Prime Minister of Victoria
|Prime Minister of the Kingdom of Victoria and the Victorian Empire|
|Arms of Her Majesty's Government|
|until 29.XII.1583 AN
|Style||The Right Honourable|
|Residence||11 Carnegie Street|
|Appointer||Monarch of Victoria|
|Term||Confidence of the House of Lords|
|Inaugural holder||Otto Svenstadt|
|This article is part of the series:|
|Politics and government of the Victorian Empire|
The Prime Minister of the Kingdom of Victoria and the Victorian Empire was the political leader of Victoria and her Empire and the Head of Her Majesty's Government. The Prime Minister and Privy Council (consisting of all Secretaries of State, who are government department heads) were collectively accountable for their policies and actions to the Sovereign, the House of Lords, and to the citizens of the Victorian Empire. The final Prime Minister, Guido Zambelis, was appointed on 6.VIII.1569 AN.

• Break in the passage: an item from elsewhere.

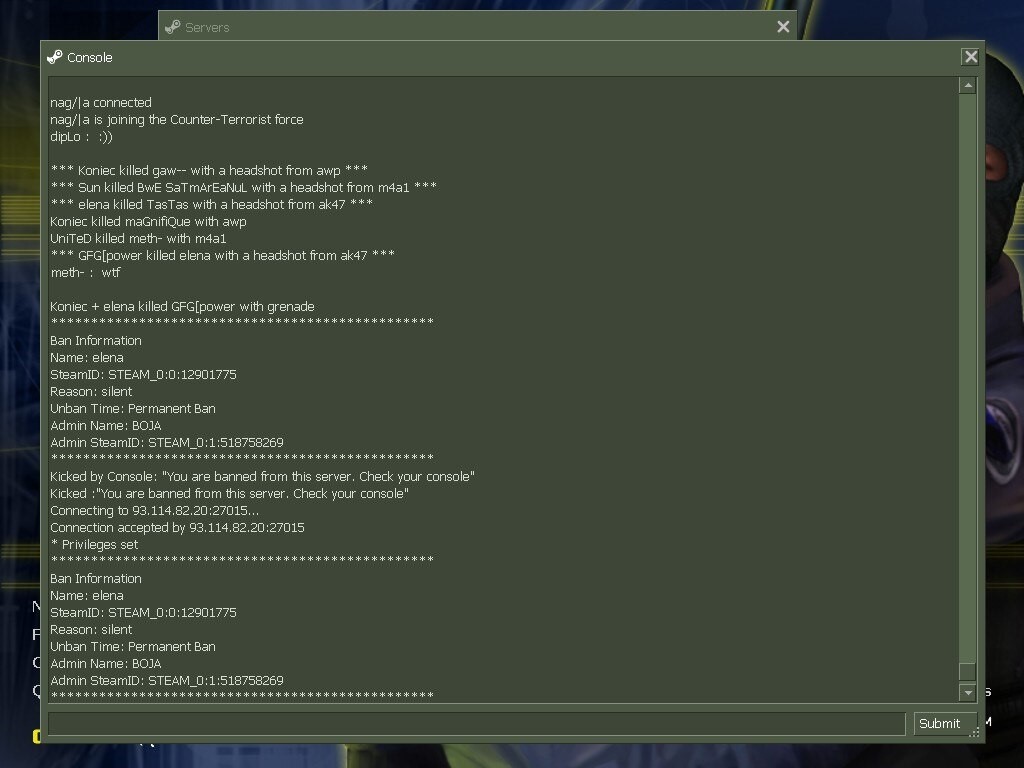Click the console scrollbar thumb
This screenshot has height=768, width=1024.
click(968, 671)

Office of The Prime Minister
Precedence, privileges and form of address
By tradition, before a new Prime Minister could enter 11 Carnegie Street for the first time as its occupant, they were required to announce to the Empire that they have bathed on the shores of Amundsen Bay, the place where Victoria I and her entourage landed on Micras for the first time. This was usually done by saying words to the effect of:
"Her Majesty the Queen has commanded that I bathe on the shores of Amundsen Bay, become First Lord and form a government. I have accepted."

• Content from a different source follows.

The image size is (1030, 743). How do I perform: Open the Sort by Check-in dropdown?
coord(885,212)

The Prime Minister was made a Privy Counsellor as a result of taking office and thus entitled to the appellation "The Right Honourable". Membership of the Council was retained only for as long as he holds the position of Prime Minister. It was the prerogative of Her Majesty to allow former Prime Ministers to continue in the Privy Council should it have pleased her to do so.
Upon retirement, the Sovereign may have granted a Prime Minister some honour or dignity. The honour commonly, but not invariably, bestowed was membership of the Kingdom's most senior order of chivalry, the Order of Saint Andrew. The practice of creating retired Prime Ministers Knights of the Saint Andrew was fairly sparse. Out of the 27 Prime Ministers between 1450 and 1583, only 8 had been created Knights. The first being Sir Alasdair MacKenzie in 1482 and the last Sir Jack Beatie in 1568. On the retirement of a Prime Minister who was Valencian, it was likely that the primarily Valencian honour of the Order of the Valencian Star would have been used instead of the Order of Saint Andrew, which was generally regarded as a Victorian honour.

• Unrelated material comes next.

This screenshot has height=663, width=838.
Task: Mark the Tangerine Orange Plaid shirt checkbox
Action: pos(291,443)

As Prime Ministers were appointed from the House of Lords and as such were already Dukes of the Realm, no peerages were given to a Prime Minister for the office he held.
The official title of a Prime Minister was First Lord of The Realm and Prime Minister of the Kingdom of Victoria and the Victorian Empire. This dates back to 1569 when the House of Lords was formed in Victoria. Membership of the House of Lords was a prerequisite to holding the Office of Prime Minister, hence the former title of First Lord of the Realm.